The shoes of dead comrades On my father’s feet are the shoes of dead comrades. Gifts from the comrades’ sad red widows. My father would never see good shoes go to waste. Good brown leather, black leather, leather soles. Doesn’t matter if they’re a size too big, small. On my father’s feet are the shoes of dead comrades. The marches they marched against Polaris. UCS. Everything they ever believed tied up with laces. A cobbler has replaced the sole, the heel. Brand new, my father says, look, feel. On my father’s feet are the shoes of dead comrades. These are in good nick. These were pricey. Italian leather. See that. Lovely. He always was a classy dresser was Arthur. Ever see Wullie dance? Wullie was a wonderful waltzer. On my father’s feet are the shoes of dead comrades. It scares me half to death to consider that one day it won’t be Wullie or Jimmy or Arthur, that one day someone will wear the shoes of my father, the brown and black leather of all the dead comrades.

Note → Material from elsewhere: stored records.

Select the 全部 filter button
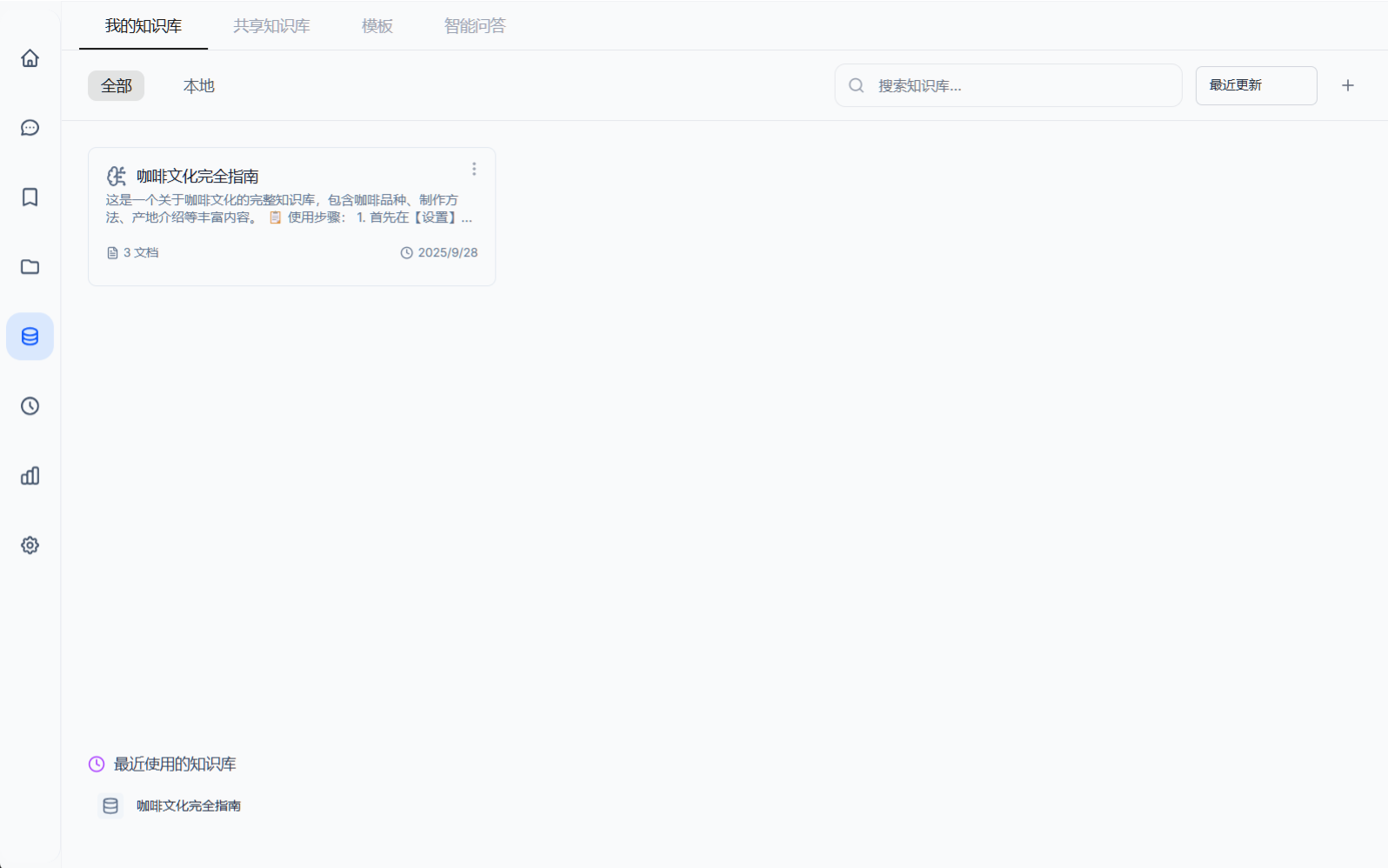 click(x=116, y=86)
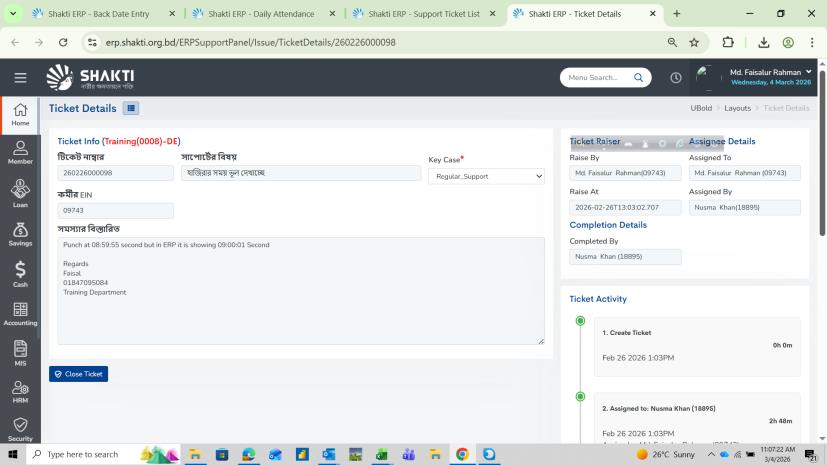827x465 pixels.
Task: Bookmark this page with star icon
Action: 694,43
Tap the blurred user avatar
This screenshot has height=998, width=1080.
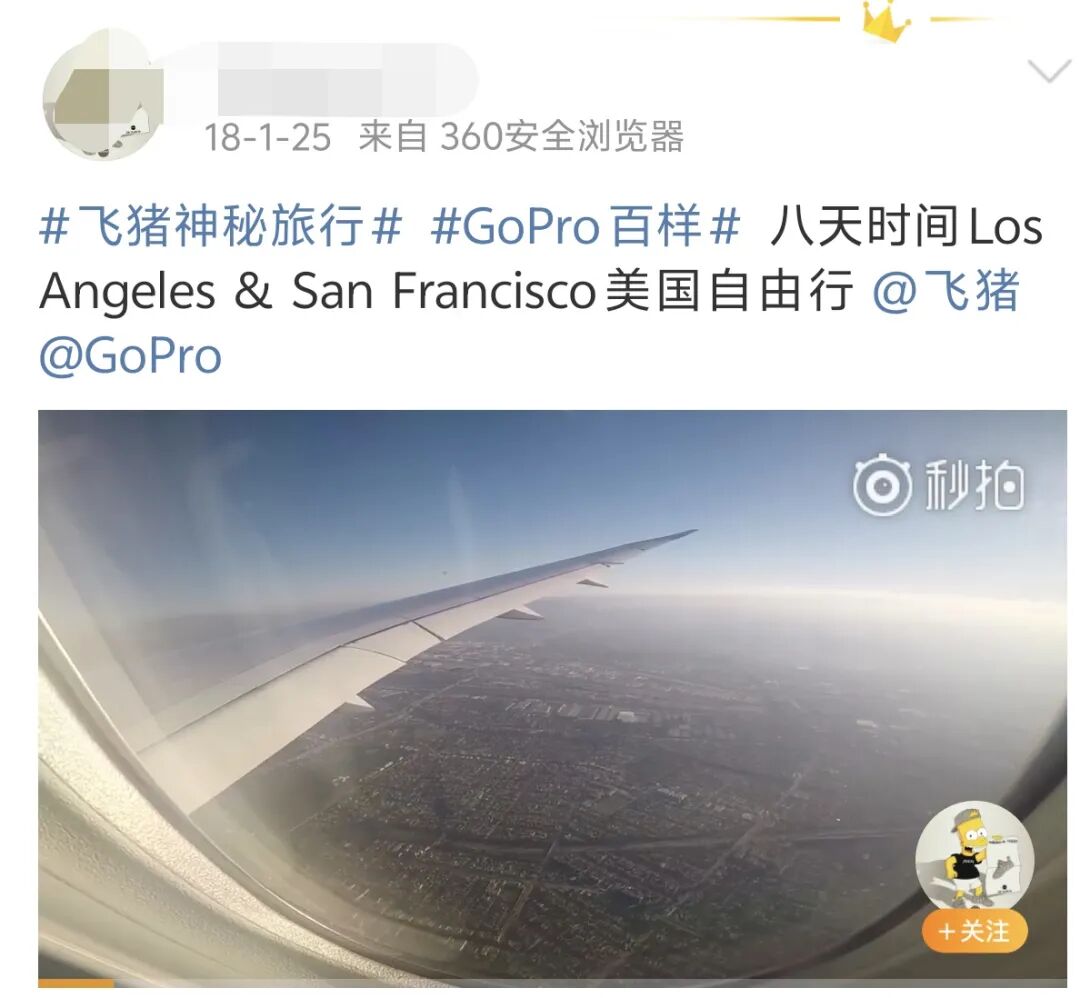[x=104, y=94]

I couldn’t have written that as a story because it, it had to be something lyrical about the tone of that and it’s a kind of, I suppose it’s an elegy to my dad and to the past, and to socialism and it’s got a certain kind of a voice. If I tried to do that in a story, it would have had to bustle more and be up and about and I’d have had to really create the man and the character and perhaps all the other men who have died in it, and I wouldn’t want to do that. So the great thing about poems is that you can say a lot in a very short space of time and you can fill in if you like as many details as you want and leave out a lot. There’s an awful lot of space in them, space for the reader or the listener to imagine these people, Wullie or Jimmy or Arthur, but not to have to have their lives and their wives and their houses and their pets and their cars, basically, which you, are the kind of thing that you need in a story.